Irene’s been tossing and turning in her four poster bed for hours. It’s Sunday night and she needs to get to sleep, she’s got to be at the Senior Citizen’s Center by seven to make the lunches for the shut ins, but her mind won’t let her rest. Seeing Helga yesterday has sent her on a trip down memory lane. They didn’t meet under the best of circumstances; they’d shared a room in the hospital, Helga there for a hysterectomy, Irene with a broken arm. Irene had argued with Dr. Williams in the emergency room, she couldn’t stay in the hospital, she had kids at home that needed her, and besides, she had no insurance. The old doctor had been adamant that he was keeping her for a few days, for “observation.” He had been her physician for decades and had seen the bruises, but Irene had always made up a lie; she’d bumped into the door, tripped over one of the boy’s bikes.
But Eugene had finally gone too far. Irene had decided then that she was through making excuses for him. Dr. Clark had tried to talk her into pressing charges, but she had refused, and that’s when the doctor had decided to keep her there, in the hospital. He wouldn’t even allow her to have any visitors, hoping that if she had a few days to think it over, without any outside interference, she might change her mind. As fate would have it, those days spent in the hospital would end up changing Irene’s life.
Irene gets out of bed and quietly makes her way to the kitchen. Maybe a glass of warm milk will help her sleep. She pours some in a pan, and sets in on the stove to warm. Always the faithful companion, Katie appears in the kitchen door, the look on her speckled black face a question, “What are you doing up so late?”
Come here, Katie,” Irene says. She stoops down, her knees making that cracking sound they always do these days. She puts her arms around Katie and gave her a big hug and a kiss. “You are such a good girl”. She isn’t worried about waking Maddy up, the child could sleep through a tornado.
She hears the milk hissing in the pan, and rises with effort from her crouched position. Damn, she hates getting old. She pours the scalding milk in a mug and sits down at the table. Katie walks over and lies at her feet. Its past midnight, and the only sound in the room is the ticking of the clock on the wall.
Irene has sat here countless times in the dead of night, and she is usually soothed by the sound, but tonight, it’s the most lonesome sound in the world.
As she sips her milk, she thinks about the first time she laid eyes on Helga. She smiles now at the memory, but it wasn’t very funny then. When they’d wheeled her into the hospital room, she was already depressed, her husband had broken her arm, the doctor wouldn’t let her go home, and she had young boys at home, the only person to take care of them the drunken bastard who’d put her in the hospital in the first place.
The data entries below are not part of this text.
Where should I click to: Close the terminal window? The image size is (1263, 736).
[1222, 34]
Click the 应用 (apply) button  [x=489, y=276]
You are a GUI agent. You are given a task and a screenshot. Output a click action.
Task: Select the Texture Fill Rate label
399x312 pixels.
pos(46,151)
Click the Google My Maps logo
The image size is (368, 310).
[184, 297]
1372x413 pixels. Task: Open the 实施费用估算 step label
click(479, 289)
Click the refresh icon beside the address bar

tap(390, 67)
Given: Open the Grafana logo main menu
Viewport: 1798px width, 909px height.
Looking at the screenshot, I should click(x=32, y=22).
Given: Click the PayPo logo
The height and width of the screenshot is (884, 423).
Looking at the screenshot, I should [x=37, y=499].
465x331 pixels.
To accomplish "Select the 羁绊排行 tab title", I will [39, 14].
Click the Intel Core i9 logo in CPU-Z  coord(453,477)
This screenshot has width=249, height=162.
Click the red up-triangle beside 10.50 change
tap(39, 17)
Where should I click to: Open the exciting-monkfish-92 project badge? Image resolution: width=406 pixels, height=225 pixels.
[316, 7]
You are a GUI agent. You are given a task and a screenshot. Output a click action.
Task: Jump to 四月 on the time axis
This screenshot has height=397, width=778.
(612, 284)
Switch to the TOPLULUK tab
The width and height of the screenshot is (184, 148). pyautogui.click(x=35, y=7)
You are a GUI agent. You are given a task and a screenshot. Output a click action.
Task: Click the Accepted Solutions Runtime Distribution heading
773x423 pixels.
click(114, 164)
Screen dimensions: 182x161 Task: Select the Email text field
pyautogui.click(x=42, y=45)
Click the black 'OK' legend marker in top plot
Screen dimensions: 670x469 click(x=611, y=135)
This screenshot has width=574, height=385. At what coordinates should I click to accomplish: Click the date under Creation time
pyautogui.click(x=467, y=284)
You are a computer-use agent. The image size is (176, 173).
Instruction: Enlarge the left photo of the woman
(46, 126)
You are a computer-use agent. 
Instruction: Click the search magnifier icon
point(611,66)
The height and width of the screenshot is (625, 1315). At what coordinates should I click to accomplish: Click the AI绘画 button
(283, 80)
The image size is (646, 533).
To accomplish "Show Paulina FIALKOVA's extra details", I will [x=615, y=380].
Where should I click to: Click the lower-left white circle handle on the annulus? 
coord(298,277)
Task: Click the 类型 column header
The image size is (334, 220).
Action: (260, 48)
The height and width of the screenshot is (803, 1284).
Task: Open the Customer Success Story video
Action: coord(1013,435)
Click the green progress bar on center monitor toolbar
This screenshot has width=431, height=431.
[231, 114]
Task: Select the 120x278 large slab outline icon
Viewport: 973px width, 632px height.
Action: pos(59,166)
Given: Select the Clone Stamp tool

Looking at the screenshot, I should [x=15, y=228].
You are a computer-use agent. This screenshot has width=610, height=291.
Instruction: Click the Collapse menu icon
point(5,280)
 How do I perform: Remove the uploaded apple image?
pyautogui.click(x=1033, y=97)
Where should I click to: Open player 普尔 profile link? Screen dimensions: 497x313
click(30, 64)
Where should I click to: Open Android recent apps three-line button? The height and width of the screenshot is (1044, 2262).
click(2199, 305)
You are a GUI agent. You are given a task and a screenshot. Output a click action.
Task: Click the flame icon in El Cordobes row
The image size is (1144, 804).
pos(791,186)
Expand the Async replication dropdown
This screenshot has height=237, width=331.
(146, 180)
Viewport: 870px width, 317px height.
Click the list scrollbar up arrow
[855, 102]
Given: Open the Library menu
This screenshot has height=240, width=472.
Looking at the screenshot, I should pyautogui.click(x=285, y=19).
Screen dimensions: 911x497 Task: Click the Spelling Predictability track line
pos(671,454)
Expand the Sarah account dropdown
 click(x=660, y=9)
Then of all the people she had to room with, there was Helga. Irene knew her type, she’d seen her share of women just like her in the honky tonks Eugene frequented, the kind of woman he was attracted to; all dolled up, ready to party. As soon as she’d seen Helga, Irene had shut her eyes, pretending to be asleep. She’d thought, I’ll be damned if I am going to make nice with a woman like that.
But once she’d closed her eyes, she had slept, the sleep of the dead, her mind and body beaten down, exhausted. After the fight the night before, Eugene had left, as usual, and she had tried to sleep, but her arm had hurt so badly sleep had been impossible. When the light of day had come, Irene had driven herself to the emergency room. All she’d been able to think about was getting something for the pain. It had never occurred to her that her arm might be broken, or that she’d end up staying in the hospital.